With China forecast to be the leading Asia Pacific country for air traffic by 2014, Boeing 's study for the Beijing Capital International Airport is now under way.
Beth Keck, a Hong Kong-based vice-president of Boeing Air Traffic Management (ATM) specializing in business development in the Asian region, said in a press luncheon May 6 in Hong Kong that the company recently signed its first contract with the Civil Aviation Administration of China (CAAC) and has embarked on a six-month study on the airport's terminal maneuvering area and ground operations.
"The volume of air traffic in Beijing is expected to double over the next eight years, due to a number of factors, including the holding of the Olympic Games in 2008. So we are getting data on the airport approaches, the airport gates and to crunch them for educated growth projections," she said.
Simulation tests will then be run on the computer to see if the airport works fine with data of increased air traffic flows - as the airport is planning to have a third runway for the year 2004, she said.
According to the International Air Transport Association (IATA), China is a country with the second fastest growth in total domestic and international travel after Vietnam, with an annual average growth rate forecast at 7.8 percent for the period from 1999-2014.

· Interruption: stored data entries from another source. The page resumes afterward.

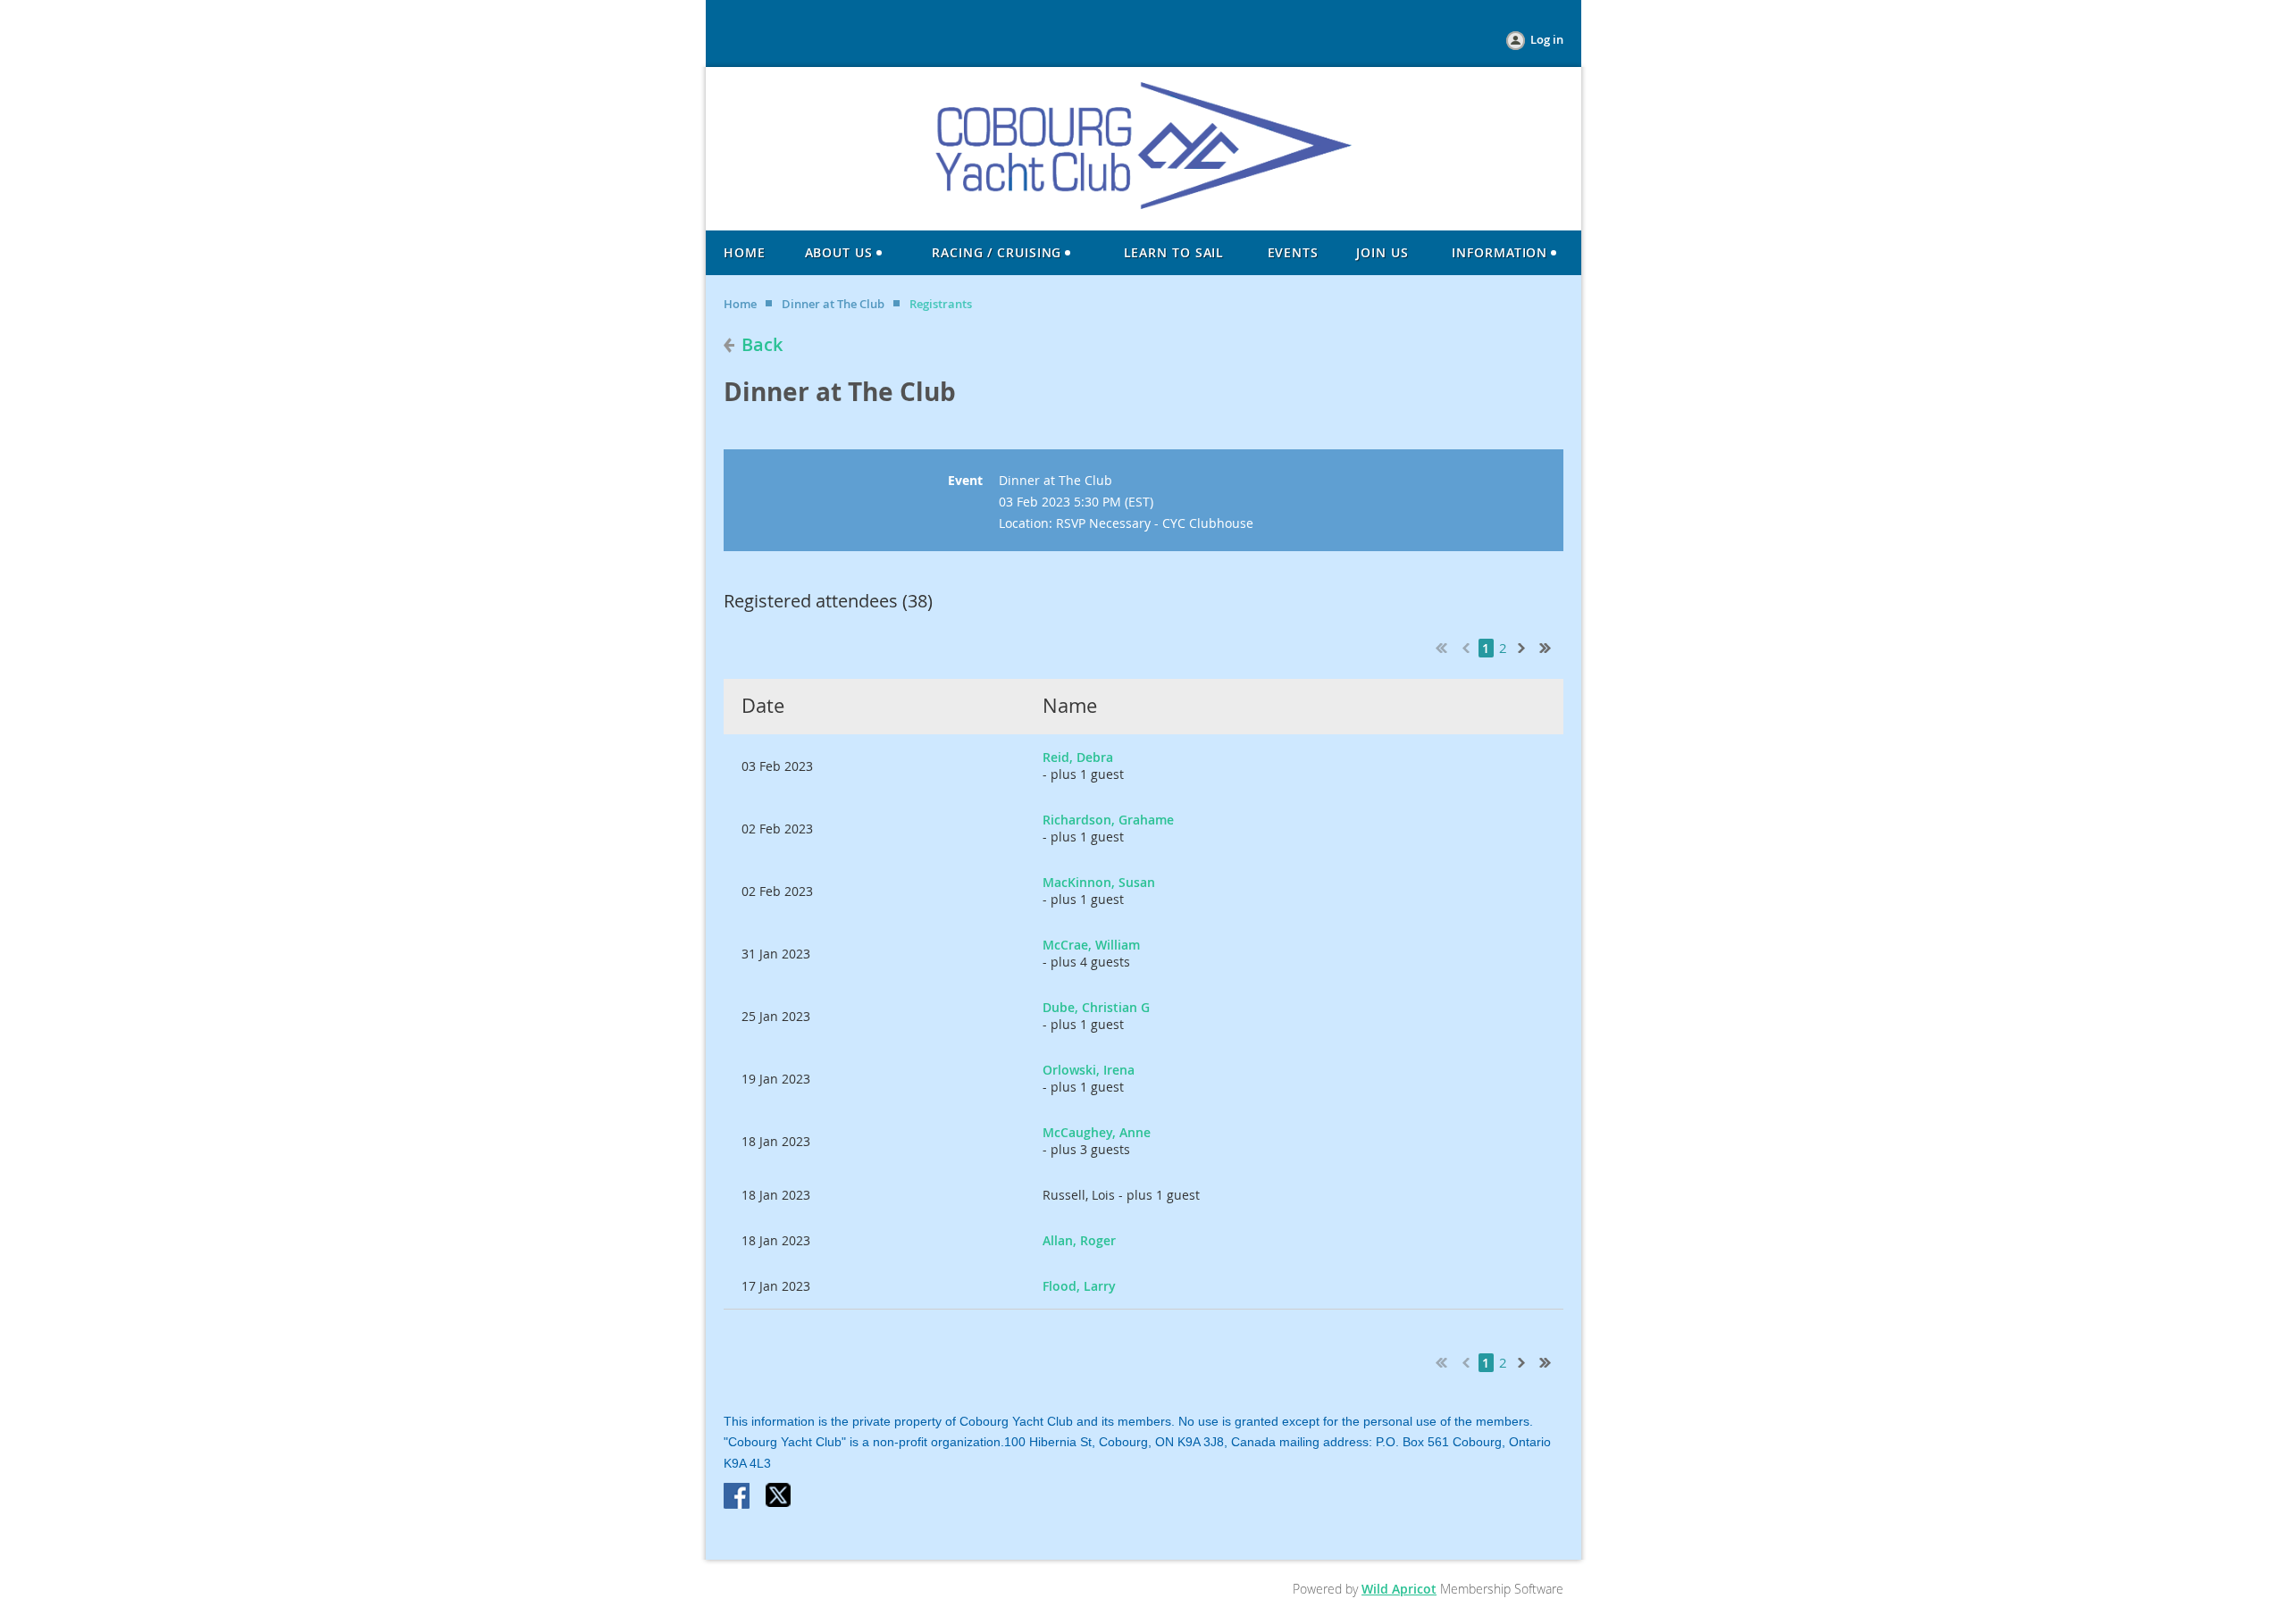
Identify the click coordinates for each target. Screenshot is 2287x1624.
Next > (1524, 646)
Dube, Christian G (1096, 1007)
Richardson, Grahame (1108, 819)
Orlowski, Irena (1089, 1069)
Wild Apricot (1399, 1588)
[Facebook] (738, 1497)
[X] (779, 1497)
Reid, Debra (1078, 757)
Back (762, 344)
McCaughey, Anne (1097, 1132)
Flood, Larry (1079, 1285)
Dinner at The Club (833, 304)
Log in (1546, 39)
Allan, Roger (1079, 1240)
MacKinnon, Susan (1099, 882)
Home (740, 304)
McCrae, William (1091, 944)
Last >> (1551, 646)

Meanwhile, Keck revealed that the company is also in talks with the Hong Kong Special Administrative Region's Civil Aviation Department to see if the International Airport at Chek Lap Kok here needs any upgrading for its air traffic management system, she said.
"Already there are significant congestion and delay problems in North America, Europe, and in certain parts of Asia that act as a drag on global economic growth," he said.
Boeing ATM projected that the growth for air traffic flow in the whole Asia is to triple the 1999 volume by the year 2020.